Phyl le sonrió, todavía sumida en una especie de fulgor tierno y cálido. Esperó aturdida que él le hablase de su primer amor, de alguna fresca y joven condiscípula del colegio secundario y del primer beso que sacudió su existencia juvenil.

Pero la voz de Brad de pronto cobró matices duros cuando dijo:

—Yo tenía catorce años y estaba abrumado por la curiosidad sexual, aunque carecía en absoluto de conocimiento práctico. Una tarde estaba montando mi bicicleta y se me pinchó una goma. Me encontraba precisamente frente a la casa de un amigo de mi padre, de modo que llevé la bicicleta hasta el sendero, con la esperanza de conseguir que me ayudara.

"La puerta estaba abierta y no había nadie cerca. Me asomé al vestíbulo, pero estaba vacío. Rodeé la casa, con la esperanza de encontrarlo en la pista de tenis o en la piscina. La ventana de lo que él denominaba su sala de recibir permanecía abierta, y de pronto oí un sonido que provenía de allí. Me detuve a escuchar. Era una clase diferente de sonido.

Misterioso. Algo me indujo a adoptar precauciones, de modo que avancé de puntillas y espié por la ventana.

"Vi a una mujer acostada desnuda sobre la enorme alfombra de piel. Era la que emitía esos ruidos extraños. Tenía las piernas alrededor del cuello del hombre. Las manos del individuo le sostenían las nalgas, y mantenían el cuerpo en alto. Y él estaba devorándola. Ella gemía y gritaba. Tenía los ojos cerrados, pero su cara estaba deformada por la pasión."
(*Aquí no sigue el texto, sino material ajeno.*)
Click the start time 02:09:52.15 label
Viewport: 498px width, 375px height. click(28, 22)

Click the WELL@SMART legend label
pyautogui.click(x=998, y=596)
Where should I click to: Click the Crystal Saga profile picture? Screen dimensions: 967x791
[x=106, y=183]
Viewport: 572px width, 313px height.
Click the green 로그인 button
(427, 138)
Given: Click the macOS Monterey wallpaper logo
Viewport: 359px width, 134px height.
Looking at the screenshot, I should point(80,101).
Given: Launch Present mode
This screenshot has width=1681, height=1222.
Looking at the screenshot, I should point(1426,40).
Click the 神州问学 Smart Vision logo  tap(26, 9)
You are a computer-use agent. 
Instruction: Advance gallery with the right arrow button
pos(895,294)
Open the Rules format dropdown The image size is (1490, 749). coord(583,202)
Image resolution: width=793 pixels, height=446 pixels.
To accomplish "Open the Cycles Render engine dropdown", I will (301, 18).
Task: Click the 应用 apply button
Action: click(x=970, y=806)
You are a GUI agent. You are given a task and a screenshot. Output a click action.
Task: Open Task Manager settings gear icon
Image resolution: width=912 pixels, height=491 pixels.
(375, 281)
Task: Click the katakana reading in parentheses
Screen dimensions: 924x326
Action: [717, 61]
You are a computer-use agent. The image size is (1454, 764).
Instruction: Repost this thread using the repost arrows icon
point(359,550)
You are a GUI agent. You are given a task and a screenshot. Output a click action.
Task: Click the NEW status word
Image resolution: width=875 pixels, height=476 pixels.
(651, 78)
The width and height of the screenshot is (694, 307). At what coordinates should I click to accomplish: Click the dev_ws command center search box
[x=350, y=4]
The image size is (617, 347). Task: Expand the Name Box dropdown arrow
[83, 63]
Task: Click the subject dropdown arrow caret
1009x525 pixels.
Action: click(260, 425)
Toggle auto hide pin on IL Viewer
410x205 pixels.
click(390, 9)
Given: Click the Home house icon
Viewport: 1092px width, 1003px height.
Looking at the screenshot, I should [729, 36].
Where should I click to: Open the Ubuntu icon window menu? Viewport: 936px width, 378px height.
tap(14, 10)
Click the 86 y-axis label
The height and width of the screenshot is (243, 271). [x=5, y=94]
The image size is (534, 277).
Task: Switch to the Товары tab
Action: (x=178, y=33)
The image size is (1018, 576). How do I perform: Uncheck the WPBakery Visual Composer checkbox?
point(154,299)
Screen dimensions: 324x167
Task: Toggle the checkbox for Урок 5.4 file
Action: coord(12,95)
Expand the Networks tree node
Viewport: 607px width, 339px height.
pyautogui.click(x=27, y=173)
Brad miró en silencio el lecho, y Phyl esperó, preguntándose qué vendría después. Un momento más tarde, él dijo:

—Fue mi primera relación con el sexo, y los resultados fueron inmediatos. Me alejé avergonzado. Pero nunca olvidé esa escena. Está indeleblemente grabada en mi memoria, y juro que jamás hice el amor en mi vida sin recordarla.

—Me lo imagino —dijo Phyl en actitud comprensiva. —Fue tu primera experiencia pornográfica.

—Más que eso. —Brad se puso de pie y se acercó desnudo a la ventana. Levantó un paquete de cigarrillos depositado sobre la mesa, extrajo uno y lo encendió. Inhaló profundamente y después exhaló el humo, mirando sin ver por la ventana hacia el jardín iluminado por la luz de los faroles. Por fin dijo, con voz fría: —El hombre era un amigo a quien conocía de toda la vida. Y la mujer a quien devoraba tan ávidamente era mi madre.

Los ojos de Brad tenían un vacío terrible. Phyl comprendió que ella estaba asomada a las profundidades del alma de Brad y ahora no podría hallar palabras para consolarlo. No había nada que pudiera decir a su amante. En su condición de profesional, con la distancia adecuada entre paciente y doctor, habría podido encontrar la fórmula, las respuestas acertadas que lo apartasen de sus crueles recuerdos. Pero esto era diferente. Mientras yacía desnuda en la cama, con la impronta del amor de Brad todavía sobre ella, lo único que pudo decir fue:

—Lo siento.

Brad se encogió de hombros malhumorado.

—Así era Rebecca. Nunca sabré por qué mi padre la toleró tantos años. Ni cómo lo hizo. Mi padre era un hombre apuesto... rico y con éxito. Pero mi madre era una aristócrata, una mujer que se movía en los grandes círculos sociales. Y él no era más que el hijo de un ranchero. —Se encogió de hombros. —Creo que armonizaban el uno con el otro. Nunca hablé del asunto con mi padre. Y nunca dije a nadie lo que vi —Se acercó y besó levemente la mejilla de Phyl. —Tampoco debí decírtelo. Perdóname.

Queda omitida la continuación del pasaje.